Wanda Janowska otworzyła usta ze zdumienia.

– Ale ja jestem twoją matką!

– Właśnie dlatego powinnaś szanować moją żonę i mój wybór – stanowczo powiedział Krzysztof.

Następne dni minęły w napiętej ciszy. Wanda Janowska chodziła z obrażoną miną, ale zasady Asi respektowała. Po tygodniu spakowała rzeczy.

– Remont skończony? – zapytała Asia.

– Nie – sucho odparła teściowa. – Ale postanowiłam pojechać do siostry. Tam… spokojniej.

Asia skinęła głową. Rozumiała – teściowej po prostu nie chciało się żyć tam, gdzie musiała liczyć się z czyimiś zasadami.

Gdy drzwi się za nią zamknęły, Asia poczuła nie ulgę, a pustkę.

– Nie martw się – przytulił ją Krzysztof. – Mama jest obrażalska, ale gwałtownie jej przechodzi. Myślę, iż zrozumiała, iż z tobą nie ma żartów. Powiedział, iż zawsze wiedział, iż Asia nie jest słabeuszem, i jest z niej dumny.

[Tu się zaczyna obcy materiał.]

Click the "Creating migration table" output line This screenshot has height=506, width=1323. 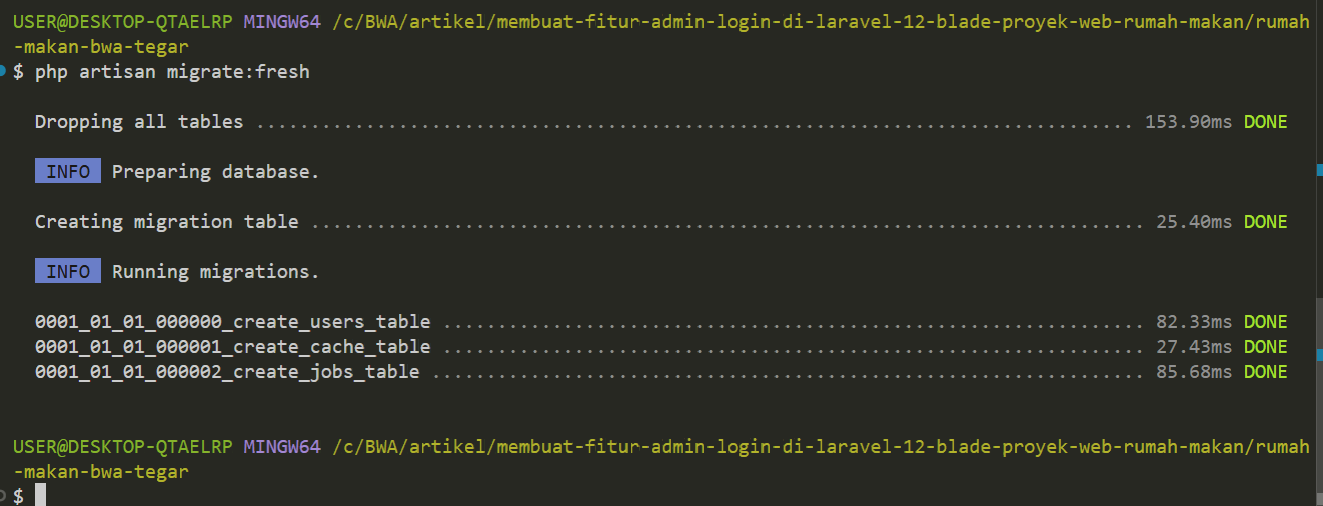tap(167, 222)
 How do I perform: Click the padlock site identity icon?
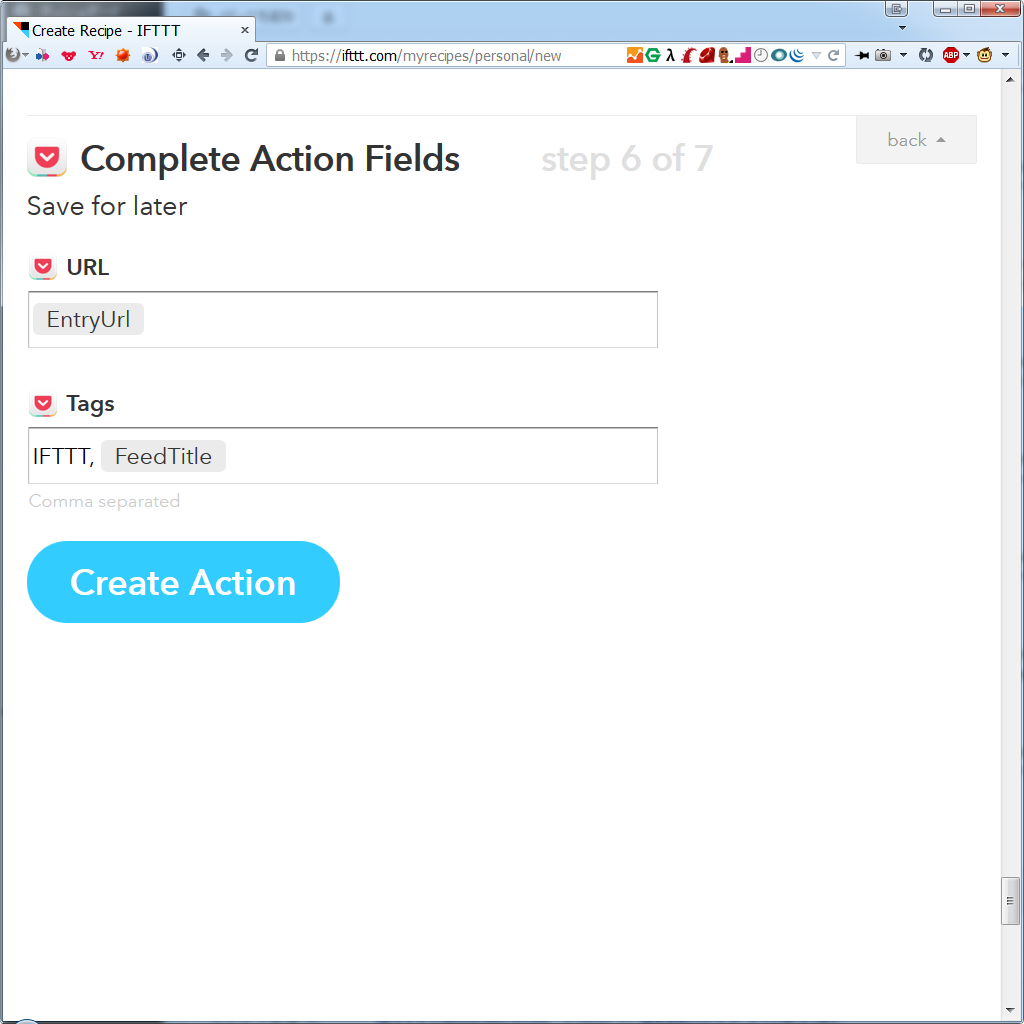tap(280, 56)
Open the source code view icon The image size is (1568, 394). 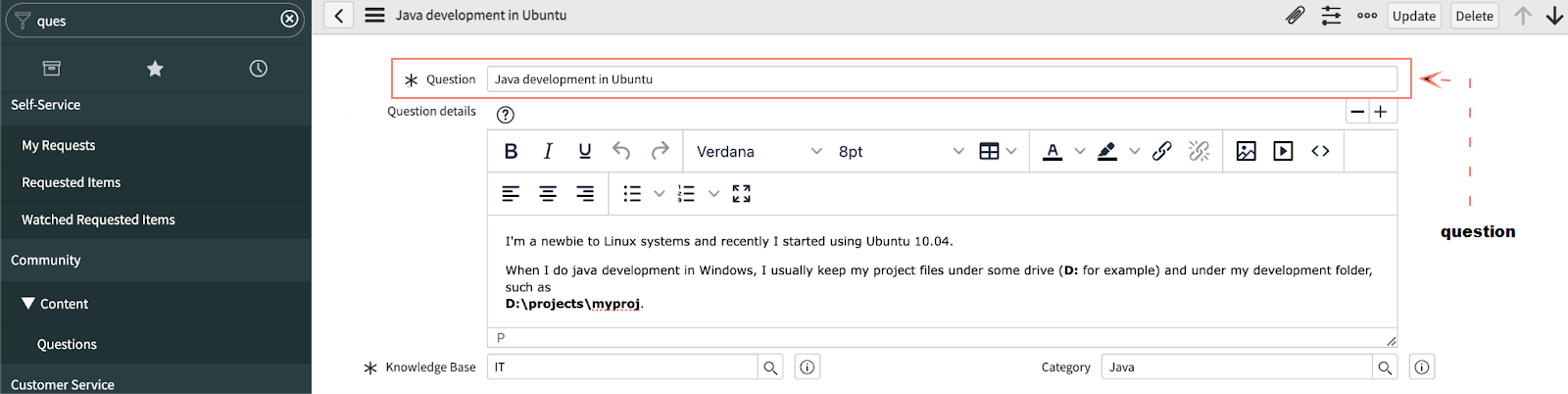click(1320, 151)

Wieczorem Asia siedziała w kuchni z filiżanką kawy. Jej dom. Jej zasady. Jej życie. Zrozumiała, iż czasem trzeba pokazać zęby, by zdobyć szacunek. I iż prawdziwy mężczyzna wesprze żonę, choćby jeżeli będzie musiał wybierI w tej ciszy, między parującą kawą a oddechem nocnego miasta, Asia poczuła pierwszy raz od dawna, iż wszystko jest tak, jak powinno być.